Bardzo świeże, wszak wydane w tym miesiącu, wydawnictwo Antimatter. Dosyć wyjątkowe, gdyż ten istniejący już prawie dwie dekady projekt Micka Mossa ma co prawda na swoim koncie płyty live, jednak materiału koncertowego na DVD jeszcze się nie dorobił. Rzecz została zarejestrowana 25 marca 2016 roku w holenderskim Zoetermeer, w klubie De Boerderij. Artyści promowali wtedy swój najnowszy album, znakomity The Judas Table. I z niego mamy tu trzy kompozycje (Black Eyed Man, Can Of Worms, Stillborn Empires), jednak największą siłę stanowi poprzedni krążek Fear of a Unique Identity, z którego wybrzmiewa aż sześć utworów (Paranova, Firewalking, Monochrome, Uniformed & Black, Wide Awake In The Concrete Asylum, The Parade). A jednak nagranie to dobrze oddaje urok i fenomen Antimatter, jest bardzo reprezentatywne dla muzyki Mossa i może stanowić dobre wprowadzenie dla początkującego fana, dopiero odkrywającego Antymaterię.
Prawie dokładnie dwa miesiące po tym holenderskim występie miałem okazję widzieć grupę w Łodzi. Zagrała wtedy dokładnie tę samą setlistę (zarówno w Polsce, jak i w Holandii poleciały jeszcze Killer i Redemption, dla których miejsca na dysku zabrakło). Napisałem wówczas o tym występie: Ogromną siłą koncertu była jego niesamowita spójność i jednorodność. Mimo, że Antimatter ma na swoim koncie albumy naprawdę różne […], całość brzmiała jakby powstała dosłownie w tym samym czasie. Motoryczny, głęboki bas, równo nabijana, choć z dużą dozą miękkości, niespieszna rytmika, melodyjne gitarowe sola i ten głos Mossa… Może bez wielkich możliwości, ale z tym niepokojącym drżeniem. Ten prawie nic nie mówił pozwalając bronić się tylko muzyce. Najlepszym dowodem na wspomnianą spójność występu było wykonanie Floydowego „Welcome To The Machine” w jakże Antimatterowym stylu! Jakiż chłód, jakiż klimat?! Gdyby ktoś nigdy nie słyszał tego ikonicznego utworu, mógłby się mocno zdziwić, że nie jest to Antimatterowe dzieło.
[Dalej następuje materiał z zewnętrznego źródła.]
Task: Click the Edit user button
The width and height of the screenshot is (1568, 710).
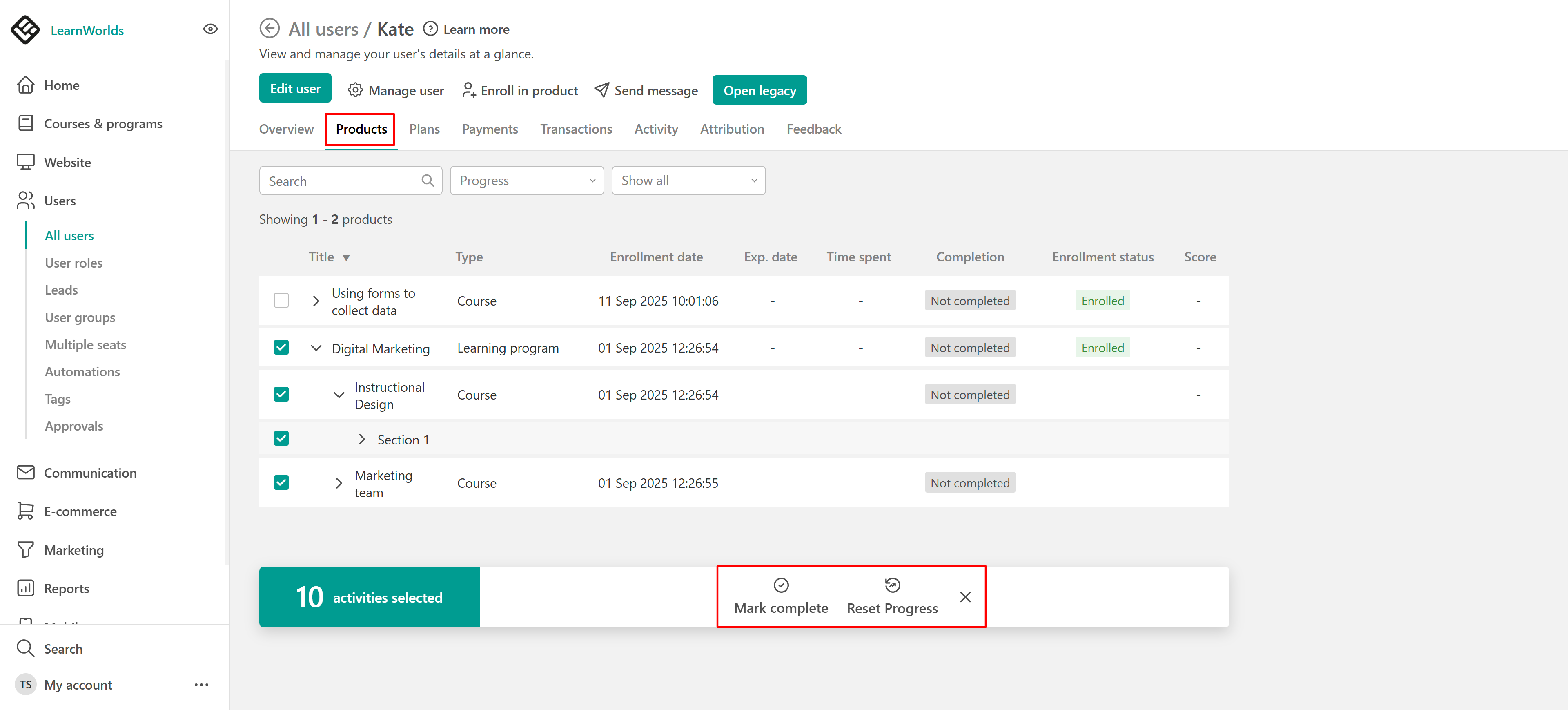Action: 295,89
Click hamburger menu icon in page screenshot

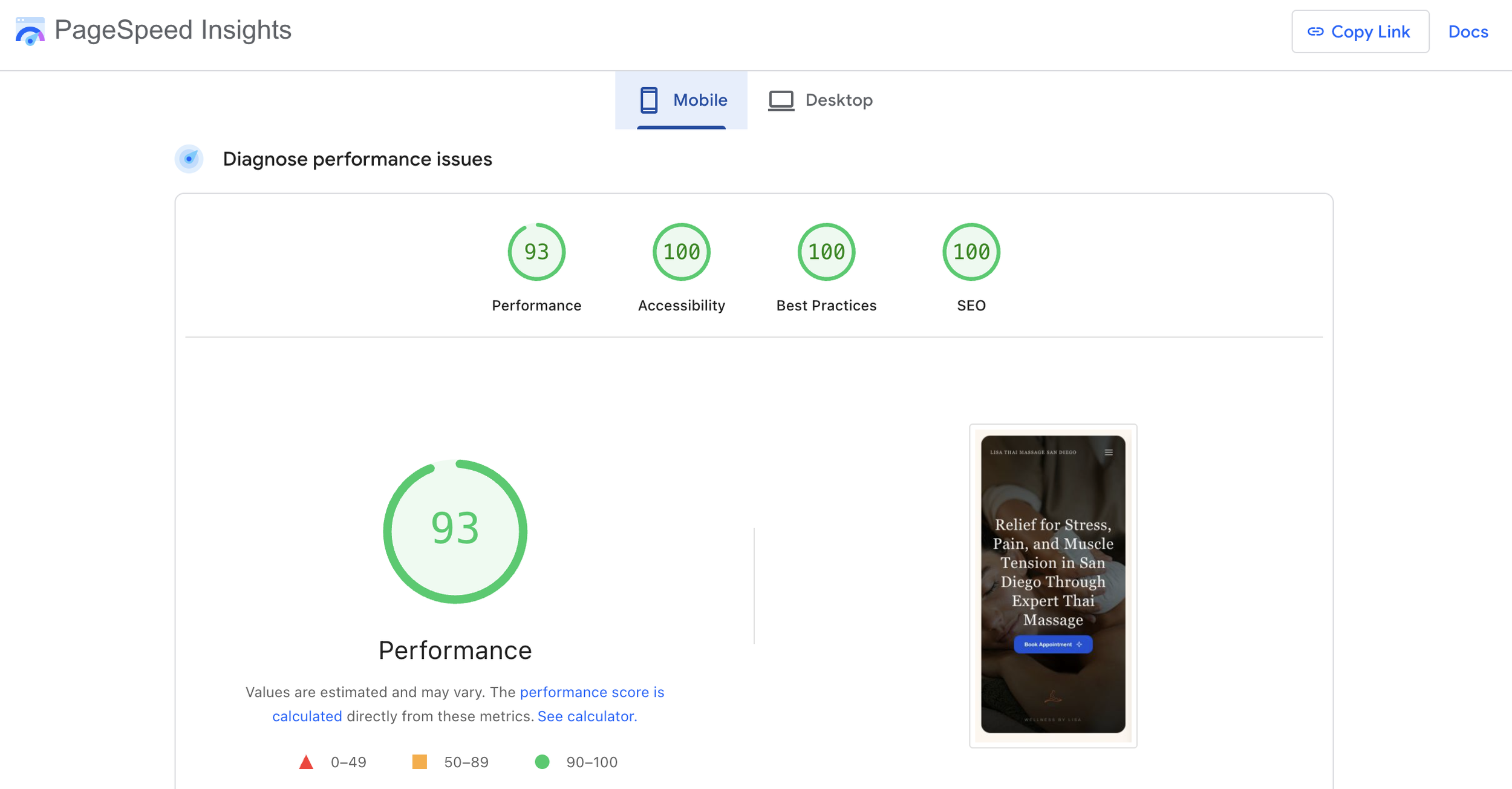click(1109, 453)
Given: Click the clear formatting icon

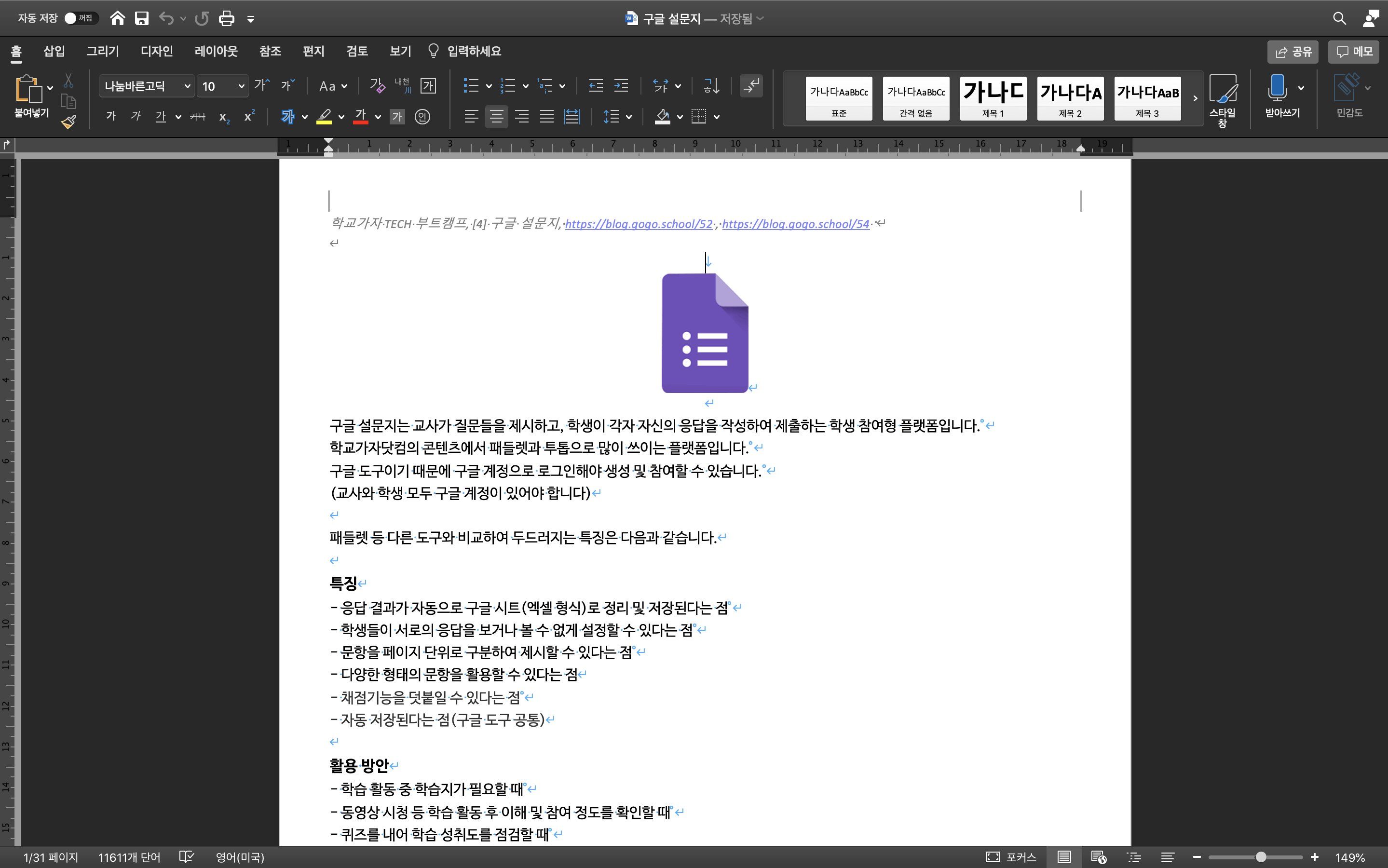Looking at the screenshot, I should click(x=377, y=86).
I DVD Live Between The Earth & Clouds wszystko to oddaje. Zarejestrowane przy użyciu pięciu kamer, z bardzo spokojnym montażem (czasami z przenikającymi się powolnie ujęciami), idealnie korespondującym z muzyką. Praktycznie żadnych fajerwerków tu nie ma. Tylko czterech muzyków stojących na scenie skoncentrowanych na swoich instrumentach i skromna scena. Ale to wystarcza. Słucha się tego wybornie, tym bardziej, że zarówno dźwięk, jak i obraz są bardzo solidnej jakości. Wszystko spakowane w ładny digipack z dodatkową płytą audio z tym samy zestawem utworów. Ci, którzy zobaczyli zespół podczas ostatniej mini trasy w Polsce, mogli nabyć tę rzecz już sygnowaną przez muzyków.